▸ What the task asks: Look through the entries below, please, and copy every line with the word "Click".

▸ Provided records:
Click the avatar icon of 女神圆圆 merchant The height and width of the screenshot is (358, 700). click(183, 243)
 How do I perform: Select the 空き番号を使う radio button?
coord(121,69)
...
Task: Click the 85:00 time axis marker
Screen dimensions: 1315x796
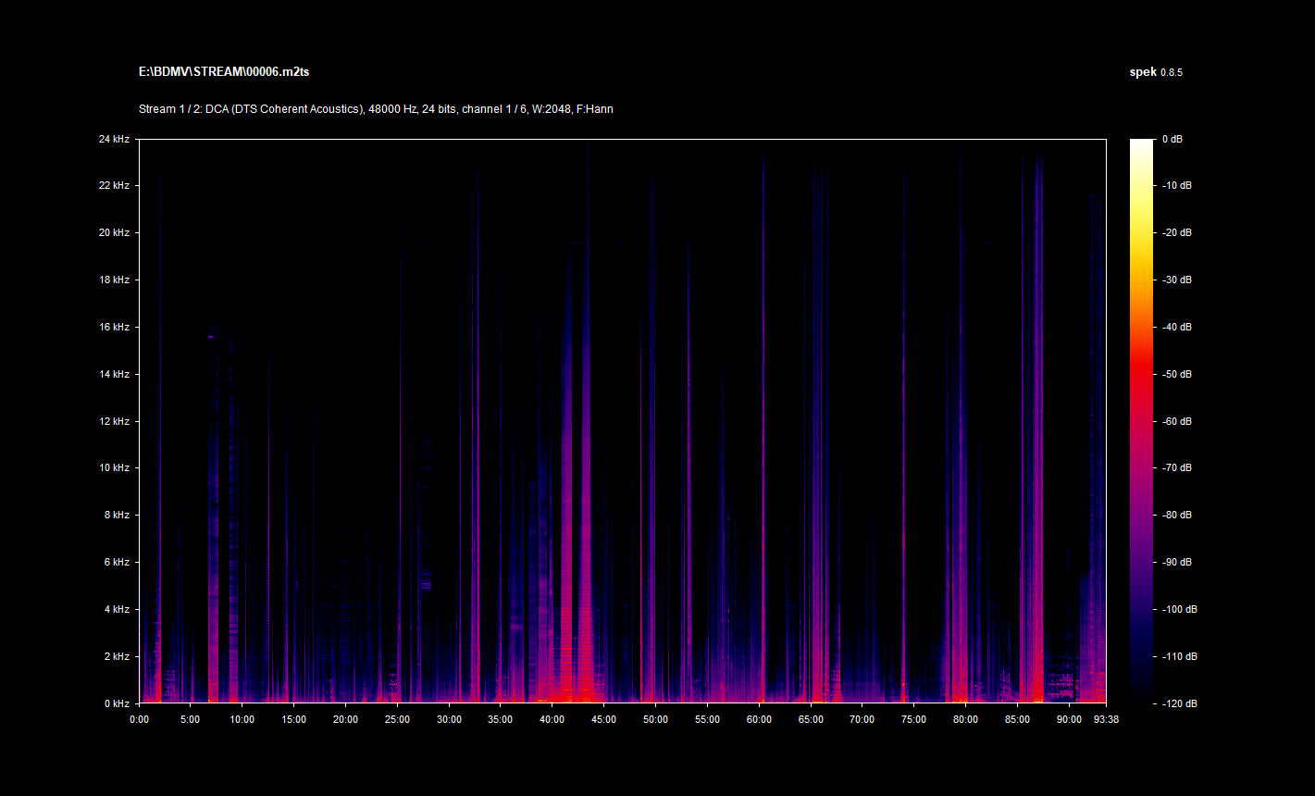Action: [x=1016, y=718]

▸ Response for this exercise:
Click the avatar icon of 女神圆圆 merchant The height and width of the screenshot is (358, 700). click(183, 243)
Task: Click the 85:00 time axis marker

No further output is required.